They may not be pretty, but scabs are essential for the proper healing of wounds. An advanced new bandage mimics human scab formation, promoting faster wound healing with an artificial membrane that engages the body's natural defenses.
Researchers working with Shutao Wang at the Chinese Academy of Sciences in Beijing were impressed by the human body's natural ability to close wounds with scabs, the hard reddish-brown globs that form to prevent continuous bleeding, protect underlying tissue from infection-causing germs, and draw out new cells that help repair injured skin.
Commonly used bandages, like Band-Aids, can protect against bleeding and infections, but don't do much to speed up healing.

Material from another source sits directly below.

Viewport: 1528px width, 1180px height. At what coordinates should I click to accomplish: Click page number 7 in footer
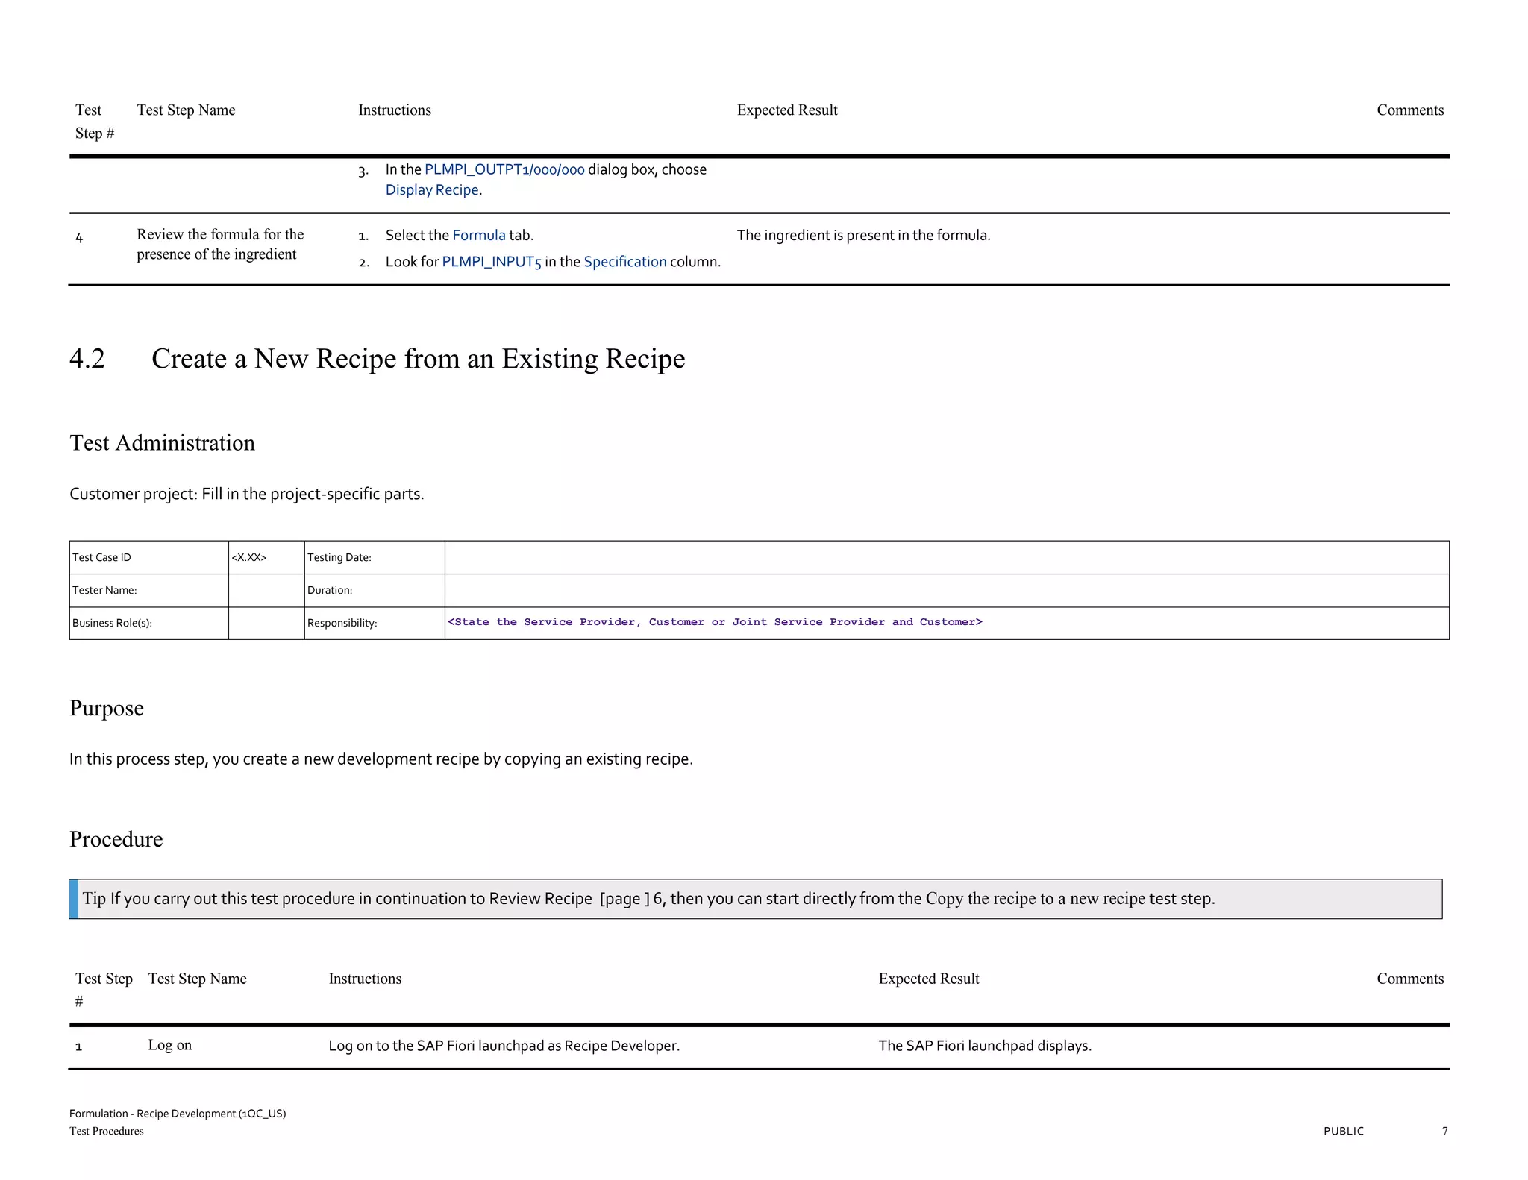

More cutting-edge wound dressing materials, like hydrogels and nanofibers, may be more effective at fighting off pathogens and stanching blood flow than Band-Aids, but Wang's team found their ability to accelerate healing to be lacking.
Wang's team wanted to more directly mimic scab formation, with bandages that protecting open wounds while actively helping them heal.
The researchers wove flexible nano-scale fibers of polyurethane plastic into a pattern that mimics the dense underside of scabs, which have tiny fibers arranged in the same direction.
The resulting "cytophilic" membrane, described in a paper in the journal ACS Applied Materials & Interfaces, helps repair open wounds by attracting new cells from the bloodstream that speed up the natural healing process.
Lab experiments on rats showed that healing cells like fibroblasts and epithelial cells rapidly attached to the cytophilic membrane and arranged in dense patterns, much like those in real scabs.
The material mimics human scab formation, promoting faster wound healing with a nanofiber membrane that draws out the body's healing cells.
The scientists see great medical potential for their advanced polyurethane bandages.
Among other biological uses, they concluded in their paper that the membranes might be useful in the "fabrication of dressing materials for rapid wound healing, as well as other biomaterials, such as membranes for the capture of circulating tumor cells, bone growth, and construction of a neural network."